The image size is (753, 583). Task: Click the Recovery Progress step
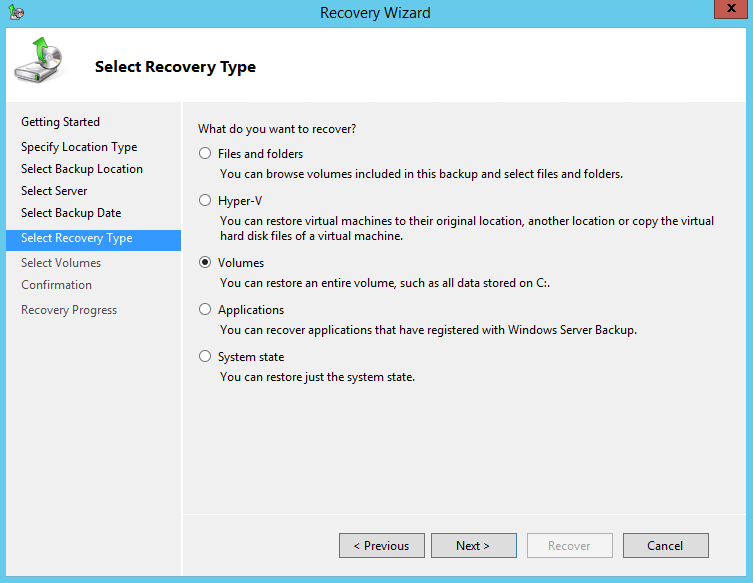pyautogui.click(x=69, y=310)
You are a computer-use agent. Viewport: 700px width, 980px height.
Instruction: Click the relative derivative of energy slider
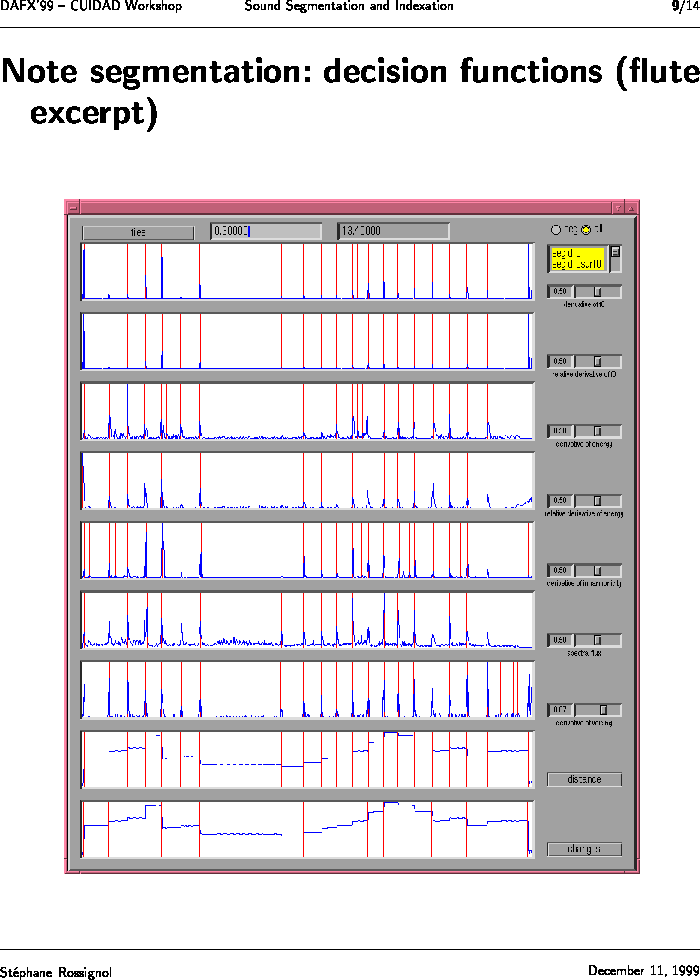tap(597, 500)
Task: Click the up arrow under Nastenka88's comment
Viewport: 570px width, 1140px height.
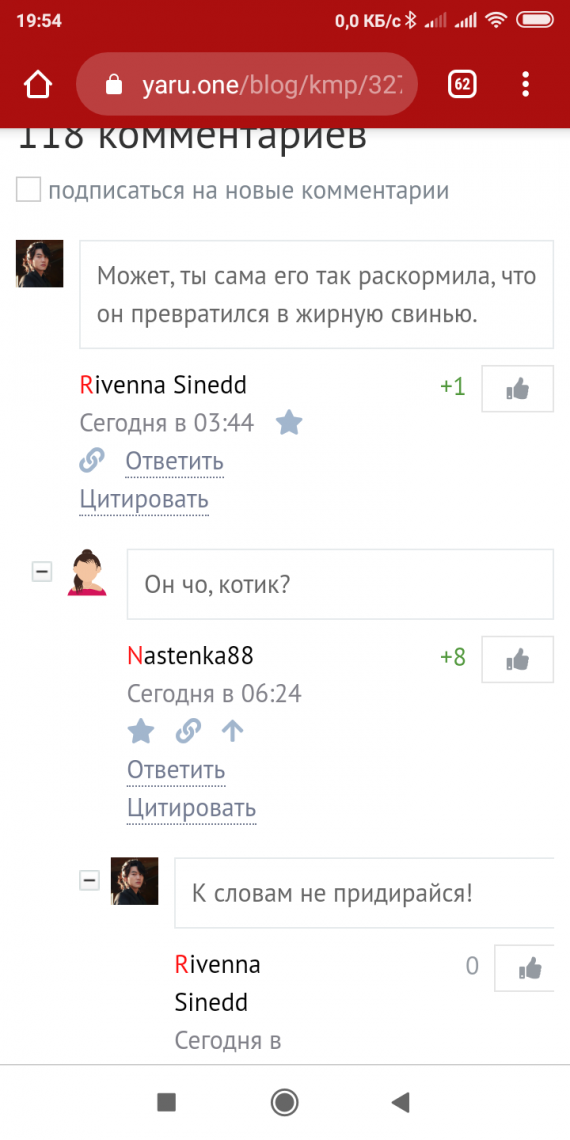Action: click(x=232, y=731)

* * * *

Starting at the line that contains "You are a computer-use", extract each line through the last line of the material exactly as written, and include no pictures.

## SOLUTION TO THE PROBLEM
You are a computer-use agent. Viewport: 700px width, 980px height.
Instruction: Click the relative derivative of energy slider
tap(597, 500)
Task: Click the up arrow under Nastenka88's comment
Viewport: 570px width, 1140px height.
Action: click(x=232, y=731)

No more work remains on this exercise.